I have come upon two instances to shoot for up to 5 seconds at 10fps which can be really helpful, though I haven't found a need for 10fps for 9 seconds. I have found the D4 can do that with an XQD card. In testing, I actually got to 11 seconds of RAW shots a couple of times at 10fps.
Back to the answer that I have two instances to shoot for up to 5 seconds at 10fps shooting RAW.
The first is when shooting warblers. These small birds seem to be in perpetual motion even when they are perching. They turn their heads, bob their tails, move around the branch, get behind, then in front of leaves, branches and twigs, etc. Therefore, by shooting in bursts of several seconds at 10fps, you are more likely to get these small moving birds, in focus, with a good portrait view, than trying to snap them off, one at a time.

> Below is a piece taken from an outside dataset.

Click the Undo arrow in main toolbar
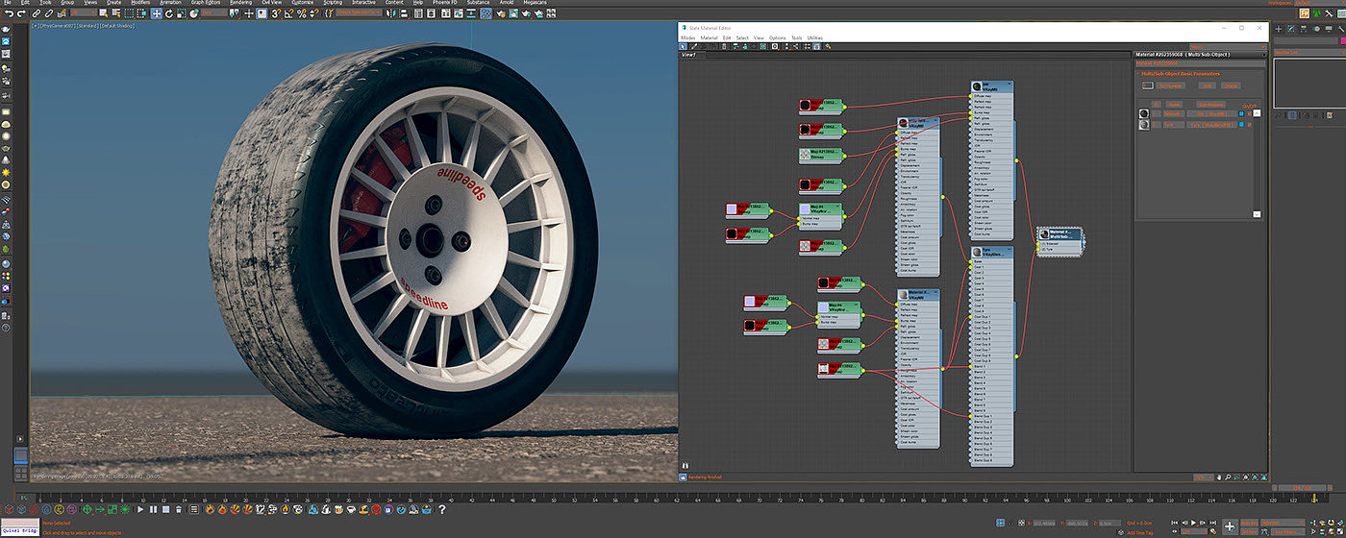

Moreover, when shooting with a long lens, where you are moving the camera/lens to keep the bird in the frame, by shooting in bursts, you are minimizing the effect of pressing down on the shutter release button.

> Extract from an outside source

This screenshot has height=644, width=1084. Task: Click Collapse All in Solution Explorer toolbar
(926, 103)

The second instance is when shooting hitting in Major League Baseball. I periodically try to get the ball in my photos, coming off the bat of a hitter who's hit a home run, etc. To get that shot, I set my camera to shoot at 10fps and start shooting as the pitcher is in his windup to throw the ball through the batter swinging and hitting the ball. You just can't time that kind of shot without equipment you can't have set up in a game, and it takes less than a half second for a major league pitcher to throw the ball the 60 feet, 6 inches from the pitcher's mound to home plate, and less time for the ball to launch from the batter's bat forward through one's image frame, so you start taking the photo early, and continue on through the hit and hope you have the shot.
So while I'm not shooting in 90 photo bursts, I am sometimes shooting up to 50 shot bursts, although it's more often 25-45 shot bursts.